Para além das camélias, dos rododendros e das azáleas, é comum encontrarmos nestes jardins belos exemplares de tulipeiros-da-virgínia (Liriodendron tulipifera) e de magnólias (Magnolia grandiflora). As laranjeiras (Citrus sinensis) e as oliveiras (Olea europaea), também muito comuns noutras regiões do país, surgem, geralmente, nos outros terrenos envolventes da habitação, já com uma função de produção. Era assim antigamente e, nalguns dos sítios, a realidade continua a ser essa.
Com o intuito de incrementar a produção de frutos nesses territórios, surgem também as nespereiras (Eriobotrya japonica), as cerejeiras (Prunus avium), as nogueiras (Juglans regia), os castanheiros (Castanea sativa), os diospireiros (Diospyrus kaki) e as figueiras (Ficus carica), que ocorrem de forma diferenciada, consoante as condições climáticas do local e também com as próprias características destes espaços, que podiam ser públicos e privados, civis e religiosos, como ainda hoje sucede.
Os jardins são, de todas as obras de arte, as mais frágeis, pelo que não é de admirar que ao longo do tempo, muitos tenham sido sucessivamente alterados, abandonados e até destruídos. O Minho tem hoje uma grande oferta de jardins públicos e privados de elevado valor patrimonial, que podem ser usufruídos pelos turistas e pelos hóspedes das unidades de alojamento turístico, dado que muitos destes jardins privados se encontram em unidades de turismo de habitação em espaço rural.
Os diferentes tipos de jardins poderão ser divididos em públicos e privados e entre civis e religiosos. Os jardins dos claustros e das cercas conventuais e os jardins dos santuários são uma forte marca do Minho, dos quais se destacam o do Santuário da Franqueira em Barcelos, os jardins barrocos e românticos do Santuários do Bom Jesus do Monte, do Santuário da Falperra e do Mosteiro de Tibães em Braga, assim como o do Santuário de Nossa Senhora da Abadia, localizado em Amares.

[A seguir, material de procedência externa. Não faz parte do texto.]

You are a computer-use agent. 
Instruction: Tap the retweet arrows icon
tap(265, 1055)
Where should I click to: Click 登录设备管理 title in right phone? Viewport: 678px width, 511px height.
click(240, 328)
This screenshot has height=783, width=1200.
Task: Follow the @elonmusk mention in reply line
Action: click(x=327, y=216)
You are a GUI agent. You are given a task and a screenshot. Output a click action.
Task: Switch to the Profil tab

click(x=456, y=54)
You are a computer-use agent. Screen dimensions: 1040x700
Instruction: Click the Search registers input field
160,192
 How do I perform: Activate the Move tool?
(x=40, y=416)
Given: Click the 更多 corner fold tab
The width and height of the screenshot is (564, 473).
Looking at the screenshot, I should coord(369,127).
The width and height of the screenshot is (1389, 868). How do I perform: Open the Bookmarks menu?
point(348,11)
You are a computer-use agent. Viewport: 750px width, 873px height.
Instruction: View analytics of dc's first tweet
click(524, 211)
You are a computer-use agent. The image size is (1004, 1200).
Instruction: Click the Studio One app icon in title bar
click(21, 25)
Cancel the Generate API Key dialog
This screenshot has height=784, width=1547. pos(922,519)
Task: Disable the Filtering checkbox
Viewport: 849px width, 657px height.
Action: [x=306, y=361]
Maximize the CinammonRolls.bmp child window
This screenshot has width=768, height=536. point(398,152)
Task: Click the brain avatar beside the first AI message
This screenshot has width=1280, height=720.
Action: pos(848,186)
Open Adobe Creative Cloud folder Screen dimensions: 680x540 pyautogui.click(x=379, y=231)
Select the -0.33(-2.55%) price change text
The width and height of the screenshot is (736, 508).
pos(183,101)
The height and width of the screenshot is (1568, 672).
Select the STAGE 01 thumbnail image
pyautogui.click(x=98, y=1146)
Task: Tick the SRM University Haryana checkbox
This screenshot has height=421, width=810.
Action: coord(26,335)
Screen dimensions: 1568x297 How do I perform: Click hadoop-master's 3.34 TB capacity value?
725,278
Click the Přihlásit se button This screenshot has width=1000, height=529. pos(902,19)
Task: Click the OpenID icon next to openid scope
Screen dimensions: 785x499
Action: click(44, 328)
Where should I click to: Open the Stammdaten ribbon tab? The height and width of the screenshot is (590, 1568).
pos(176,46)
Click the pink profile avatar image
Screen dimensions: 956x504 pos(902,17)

Os do Santuário de Nossa Senhora do Pilar e do Santuário de Nossa Senhora de Porto d'Ave em Póvoa de Lanhoso e o o Convento de Santa Marinha da Costa, em Guimarães, também merecem uma visita. No campo dos jardins privados, o período barroco é, sem dúvida, o mais fértil, de que se salientam os jardins do Palácio da Brejoeira em Monção, do Paço do Cardido e da Quinta da Boa Viagem em Viana do Castelo, do Paço de Calheiros em Ponte de Lima, da Casa de Assade em Barcelos, do Paço da Glória em Arcos de Valdevez, da Casa dos Biscainhos em Braga e da Casa de Recobelo, localizada na Póvoa de Lanhoso.
Os da Casa de Sezim e do Paço de São Cipriano em Guimarães e os da Casa de Pielas em Cabeceiras de Basto também figuram na lista de espaços ajardinados a ver. No século XX, surgem dois bons exemplares de jardins privados, os jardins da Quinta Villa Beatriz em Póvoa de Lanhoso e do Palácio de D. Chica em Braga. É também neste século que surge a maior parte dos jardins públicos, geralmente com um desenho geométrico de que é um bom exemplo o Jardim de Santa Bárbara, em Braga.
Paralelamente, este território tem assistido, mais recentemente, à construção de novos espaços verdes, de tipologias distintas, mais modernas, alguns deles de contemplação e outros de conservação da natureza e/ou de estadia informal, para satisfazer a crescente procura e atrair mais turistas e visitantes. Destes espaços são exemplo a recuperação das margens do rio Lima, com a criação do Parque do Arnado e do Festival Internacional de Jardins de Ponte de Lima e o Parque da Cidade em Viana do Castelo.